Supermarket giant Asda has become the latest retailer to bow to pressure and increase the price it pays farmers for milk as protests continued, with those behind them vowing to continue until they receive a fair deal.
The Leeds-based supermarket chain last night announced it was to increase the price it pays farmers on its DairyLink scheme to 29.5p per litre.
Farming campaigners said, however, they would continue staging blockages and demonstrations until all retailers and processors agreed to pay what they say is a reasonable rate for the milk they buy.
Last night around 500 farmers allied to the Farmers for Action organisation staged a blockade of the site of the Arla dairy plant in Leeds, the second time it has been targeted in the past week.
It was also rumoured yesterday that other disgruntled producers supplying Asda were preparing to mount a massive campaign against its stores nationwide, although it was unclear whether this would go ahead given the price increase announcement.
The decision by Asda’s bosses to improve its rate comes after Morrisons and the Co-op both announced price rises over the weekend and follows a 2p per litre rise it revealed last week, which was heavily criticised at the time by farming leaders as still well short of the cost of production.
The fresh increase however was welcomed last night and will now increase pressure on milk processing firms such as Arla, Dairy Crest and Wiseman.
Stephen Frankland, a farmer from near Harrogate and among those participating last night at Arla’s plant in the Stourton area, said: “We want the price cut planned for August 1 to be reversed. Then we are happy to talk. We need a price that is at least equal to the cost of production.”
Peter Kendall, National Farmers’ Union president, called upon Arla, along with Wiseman/Muller and Dairy Crest to commit to rescinding price cuts.

Task item A: In the milk price report, what rate will Asda now pay farmers on its DairyLink scheme?
Task item B: Please pick up the milk price report after its final sentence and carry it on.
The records are separate material, unrelated to the milk price report.

Dataset:

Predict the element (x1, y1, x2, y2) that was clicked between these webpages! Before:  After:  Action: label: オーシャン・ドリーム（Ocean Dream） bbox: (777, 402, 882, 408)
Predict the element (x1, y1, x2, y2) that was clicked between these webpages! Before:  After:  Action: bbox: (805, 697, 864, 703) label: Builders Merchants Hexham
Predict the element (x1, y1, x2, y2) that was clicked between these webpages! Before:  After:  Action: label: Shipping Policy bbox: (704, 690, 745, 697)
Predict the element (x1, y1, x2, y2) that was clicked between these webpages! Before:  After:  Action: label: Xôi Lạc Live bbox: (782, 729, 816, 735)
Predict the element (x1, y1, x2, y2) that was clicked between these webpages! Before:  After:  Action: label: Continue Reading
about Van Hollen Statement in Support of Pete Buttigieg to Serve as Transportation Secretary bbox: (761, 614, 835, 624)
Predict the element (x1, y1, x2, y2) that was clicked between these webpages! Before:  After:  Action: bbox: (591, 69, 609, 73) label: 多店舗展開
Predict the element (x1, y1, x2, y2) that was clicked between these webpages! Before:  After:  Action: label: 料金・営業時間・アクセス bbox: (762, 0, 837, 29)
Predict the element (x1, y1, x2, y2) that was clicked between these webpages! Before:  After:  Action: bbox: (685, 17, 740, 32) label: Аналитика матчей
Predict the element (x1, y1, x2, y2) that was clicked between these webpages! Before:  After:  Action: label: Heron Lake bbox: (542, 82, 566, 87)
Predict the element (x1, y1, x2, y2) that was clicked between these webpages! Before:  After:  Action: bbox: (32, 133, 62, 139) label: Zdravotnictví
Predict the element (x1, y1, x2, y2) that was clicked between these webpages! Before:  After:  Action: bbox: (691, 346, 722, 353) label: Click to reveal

Written response A: 29.5p per litre.

Written response B:
An Asda spokeswoman said: “We understand the increasing cost pressures facing dairy farmers. That is why we were the first retailer to invest in increasing our premium to 3ppl last week to offset the cuts previously announced by Arla.
“We have continued to listen to our farmers and their growing concerns about the forecast cost of winter feeding. With that in mind, Asda will be increasing the premium paid to our DairyLink farmers by a further 2 pence per litre from August until the end of the year.
“The premium paid by Asda will be 5ppl above the Arla base price and mean Dairylink farmers are paid 29.5ppl. As well as taking direct action to support our farmers, we will continue to discuss the wider milk procurement model as part of our commitment to improving the sustainability of the British dairy supply chain, whilst at the same time continuing to help hard pressed families make ends meet.”
The dairy crisis has seen the Government’s Farming Minister Jim Paice convene showdown talks with all parties, and he is set to meet with representatives from Asda, Morrisons and the Co-op today, amid hopes a voluntary agreement, reached at this week’s Royal Welsh Show, will strengthen farmers’ hands and make the dairy industry more sustainable.
Mr Paice said: “We’ve now brokered an agreement which, once finalised, will make contracts between farmers and milk processors fairer and more transparent. But we need real changes across the industry because as things stand dairy farmers are going to seriously struggle in the future.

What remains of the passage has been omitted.